When Kroger announced in 2012 that it was closing in Southeast Raleigh, the community was apoplexed.
The area is considered a “food desert,” which is “an urban low-income area where the poverty rate is at least 20 percent and at least 33 percent of residents have low access to a supermarket or large grocery store.” Having access to a local grocery store is “a necessity for the area.” Especially for senior citizens on fixed incomes, having to travel several miles for groceries means new concerns about having to take the bus, making purchases in more expensive areas, and carrying grocery bags.
Shortly after the announcement, over 100 people came to a community meeting at Martin Street Baptist Church to discuss the grocery void and the problems it would create:
City leaders and residents, however, say the closings will greatly affect the community’s ease of access to fresh produce and healthy food, especially for people on fixed incomes and with limited transportation.

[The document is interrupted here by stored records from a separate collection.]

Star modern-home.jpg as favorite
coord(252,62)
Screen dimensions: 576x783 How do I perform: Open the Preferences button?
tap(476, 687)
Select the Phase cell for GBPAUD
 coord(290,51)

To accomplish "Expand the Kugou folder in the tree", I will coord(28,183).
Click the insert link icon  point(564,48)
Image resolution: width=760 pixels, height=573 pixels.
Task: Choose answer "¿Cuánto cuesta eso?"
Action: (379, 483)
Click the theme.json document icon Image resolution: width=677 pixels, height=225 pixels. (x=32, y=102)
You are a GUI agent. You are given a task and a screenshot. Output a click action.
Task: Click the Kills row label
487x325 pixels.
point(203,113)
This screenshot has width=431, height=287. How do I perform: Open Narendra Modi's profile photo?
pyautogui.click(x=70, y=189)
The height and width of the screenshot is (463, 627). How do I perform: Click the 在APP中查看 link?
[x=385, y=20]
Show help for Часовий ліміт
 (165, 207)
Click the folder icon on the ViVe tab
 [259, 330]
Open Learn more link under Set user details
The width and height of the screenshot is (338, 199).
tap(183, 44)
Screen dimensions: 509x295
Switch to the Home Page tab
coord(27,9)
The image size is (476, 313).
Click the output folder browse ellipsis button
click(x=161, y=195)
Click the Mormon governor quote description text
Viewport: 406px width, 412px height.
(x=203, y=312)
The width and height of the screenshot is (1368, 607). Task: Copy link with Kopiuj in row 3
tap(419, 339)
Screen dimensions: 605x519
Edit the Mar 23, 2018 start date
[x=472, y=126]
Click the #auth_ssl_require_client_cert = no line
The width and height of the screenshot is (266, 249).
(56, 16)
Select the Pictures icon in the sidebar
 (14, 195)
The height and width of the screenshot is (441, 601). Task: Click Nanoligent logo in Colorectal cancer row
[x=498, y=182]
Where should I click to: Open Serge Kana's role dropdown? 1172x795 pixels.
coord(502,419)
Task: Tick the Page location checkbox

“I think everyone is speaking very passionately about how they feel about Kroger leaving one way of another, but the fact remains this is a food desert,” said Cathey Ector. “We really, really need to have a viable grocery store in order to meet the needs of citizens in this area.” …
Residents at Monday’s meeting said they hope to fill the void left by Kroger.
“I don’t think we need to rely solely on government to do it,” Ector said. “I think it’s a whole collaboration of residents, organizations, nonprofits that can help replace the Kroger.”
This month brought news that there will finally be a new grocery store coming to the area. Another company bought the old Kroger space and plans to install a grocery store and a discount department store.
Even better, this is a company that understands how to do business in low-income areas. The chairman of the company, who has given millions upon millions of dollars to humanitarian causes in North Carolina over the years (and over $1 million last year alone), told The New York Times that
the business model for his company, originating with his father in 1949, was to locate in areas often abandoned by other retailers. “We go into the communities that have food deserts, shopping centers that are empty, and we revitalize those centers,” he said. “We try to provide great value to customers of limited means.“
There is going to be another community meeting at Martin Street Baptist to discuss the new, long-sought grocery store. To welcome it?
No. Oh, no. According to the pastor of Martin Street Baptist, Earl C. Johnson, the meeting is to urge people to boycott it.
Why boycott something that finally provides “great value” that the people in the community “really, really need”? Because it would be owned by Variety Wholesalers, which belongs to Art Pope, who has done more to improve the lot of poor people in the state than nearly everyone else, but who also gives to free-market causes and is a Republican.
Take up thy bags and walk
The final part is the unforgivable sin, you see, to the shrill moralizers who preach a political Jesus. They would rather poor seniors travel farther, brave the bus, pay more, and carry grocery bags further — and rather other poor families in the community make sacrifices against their own family’s needs — than have them purchase from a demon of their own imagination.
I wonder if all the people upset back in 2012 realized their community “leaders” and friendly local “progressives” had an asterisk beside their comments about a grocery store being a “necessity” for the area, “really, really needed,” because “the community was hurting”?